What is needed:
Retype exactly the lines from the line with "Biography (1124, 46)" to the end of the data, keeping both boundary lines.

Data under study:
--- --- ---

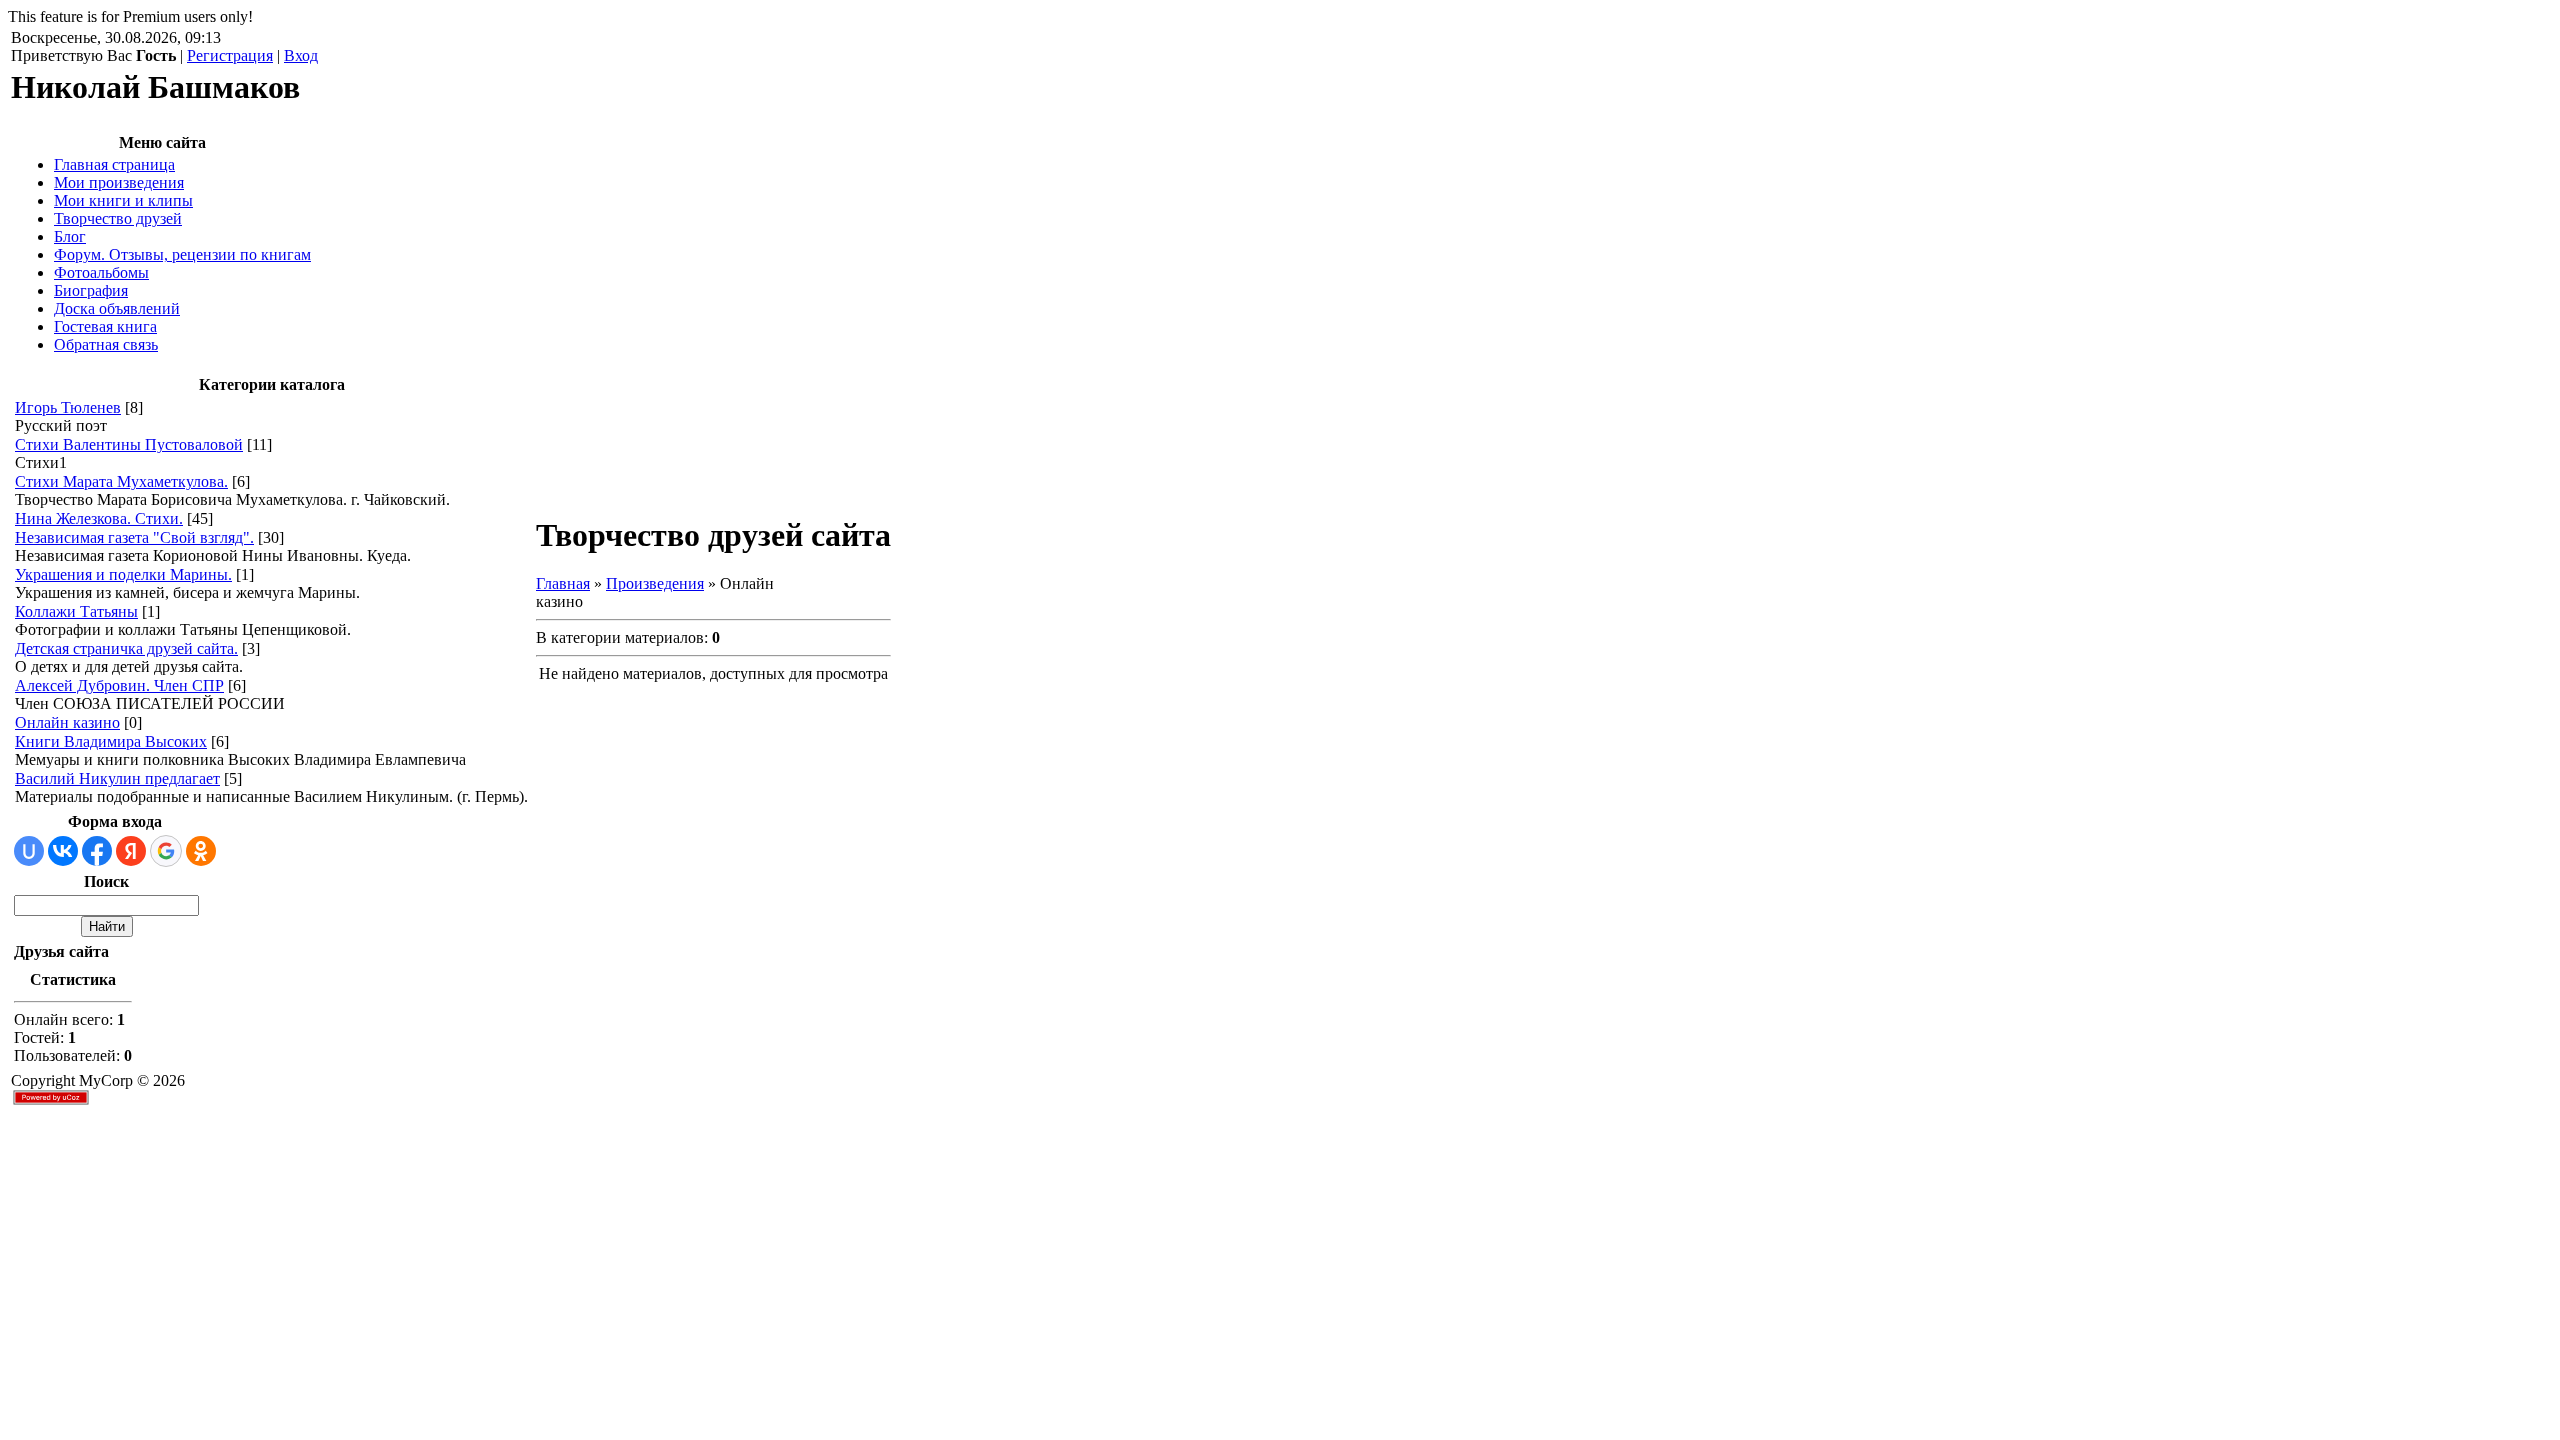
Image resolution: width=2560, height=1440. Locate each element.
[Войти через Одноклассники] (201, 851)
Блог (70, 236)
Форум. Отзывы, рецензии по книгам (182, 254)
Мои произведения (119, 182)
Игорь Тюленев (68, 407)
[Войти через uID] (29, 851)
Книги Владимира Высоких (111, 741)
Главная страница (114, 164)
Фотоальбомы (101, 272)
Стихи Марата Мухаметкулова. (121, 481)
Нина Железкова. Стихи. (99, 518)
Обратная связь (106, 344)
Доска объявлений (117, 308)
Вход (301, 55)
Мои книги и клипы (123, 200)
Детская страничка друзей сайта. (126, 648)
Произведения (655, 583)
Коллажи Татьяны (76, 611)
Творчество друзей (118, 218)
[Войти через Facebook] (97, 851)
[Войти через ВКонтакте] (63, 851)
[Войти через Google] (166, 851)
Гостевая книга (105, 326)
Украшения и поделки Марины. (123, 574)
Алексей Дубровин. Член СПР (119, 685)
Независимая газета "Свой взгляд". (134, 537)
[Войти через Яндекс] (131, 851)
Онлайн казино (67, 722)
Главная (563, 583)
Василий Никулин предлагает (117, 778)
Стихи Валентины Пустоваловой (129, 444)
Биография (91, 290)
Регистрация (230, 55)
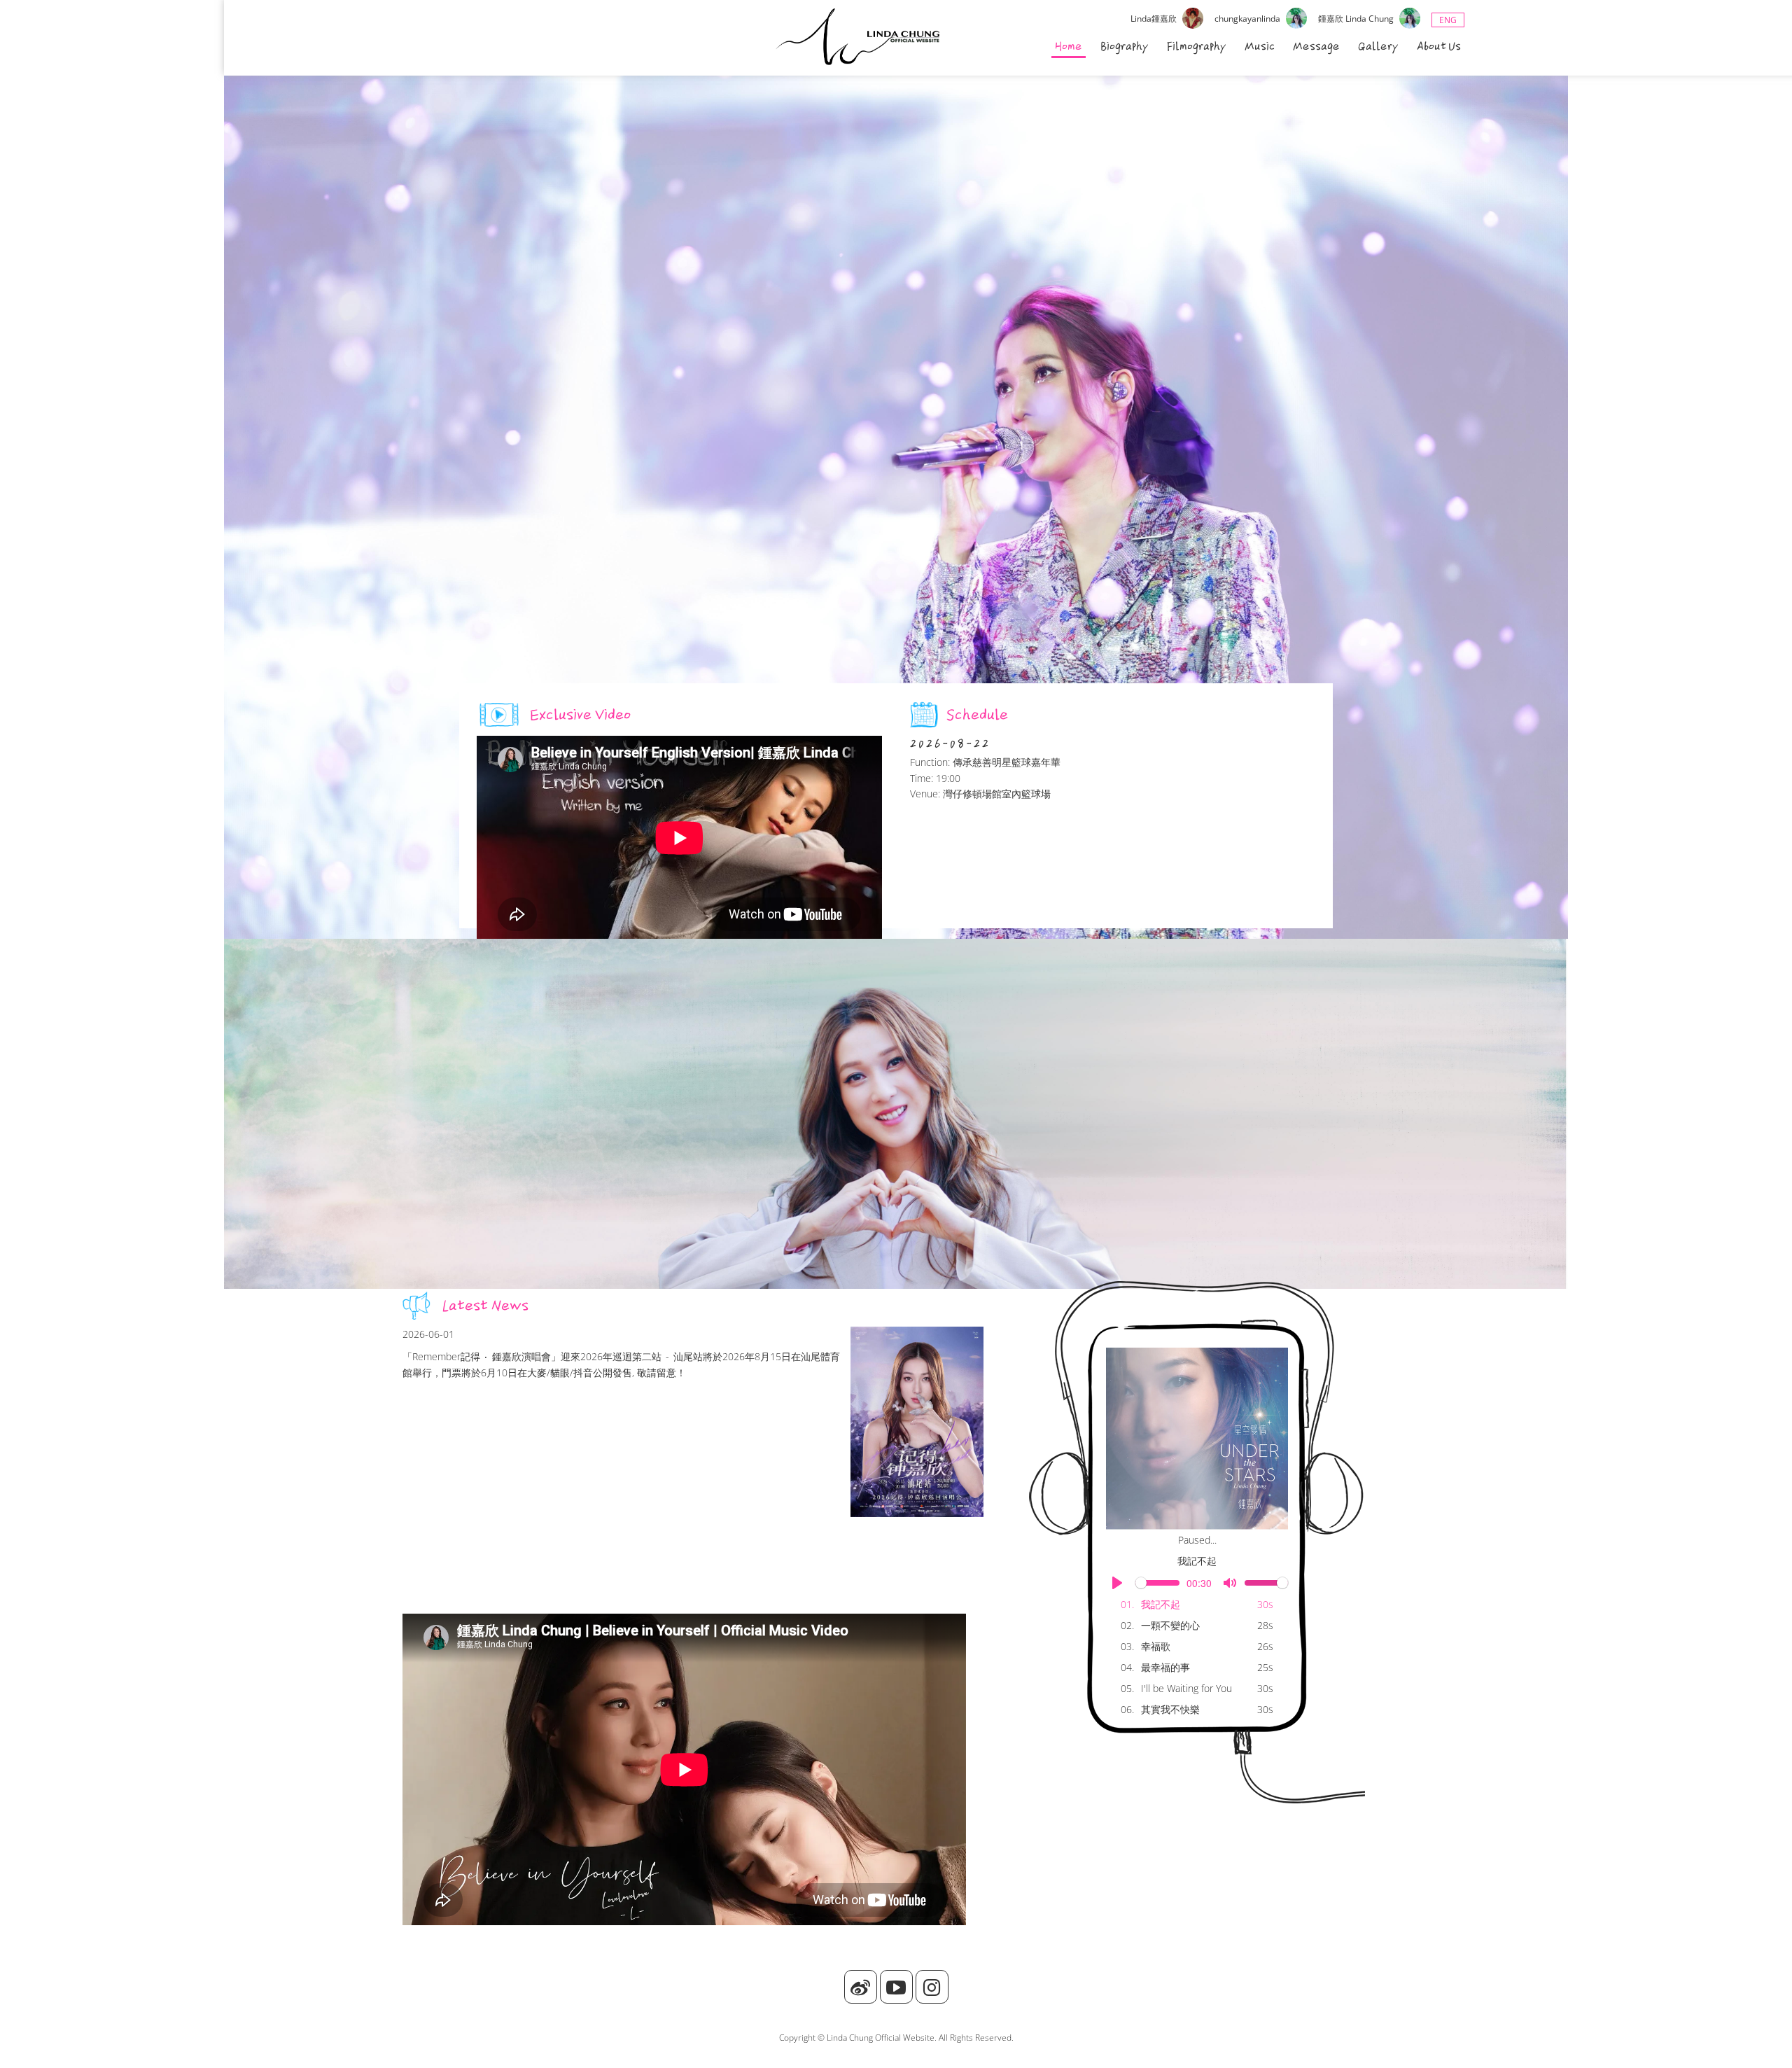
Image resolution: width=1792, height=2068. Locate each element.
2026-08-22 (950, 743)
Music (1260, 46)
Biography (1124, 46)
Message (1316, 46)
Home (1068, 46)
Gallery (1378, 46)
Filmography (1196, 46)
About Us (1439, 46)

--- --- ---

Solution for this task:
Biography (1124, 46)
Message (1316, 46)
Home (1068, 46)
Gallery (1378, 46)
Filmography (1196, 46)
About Us (1439, 46)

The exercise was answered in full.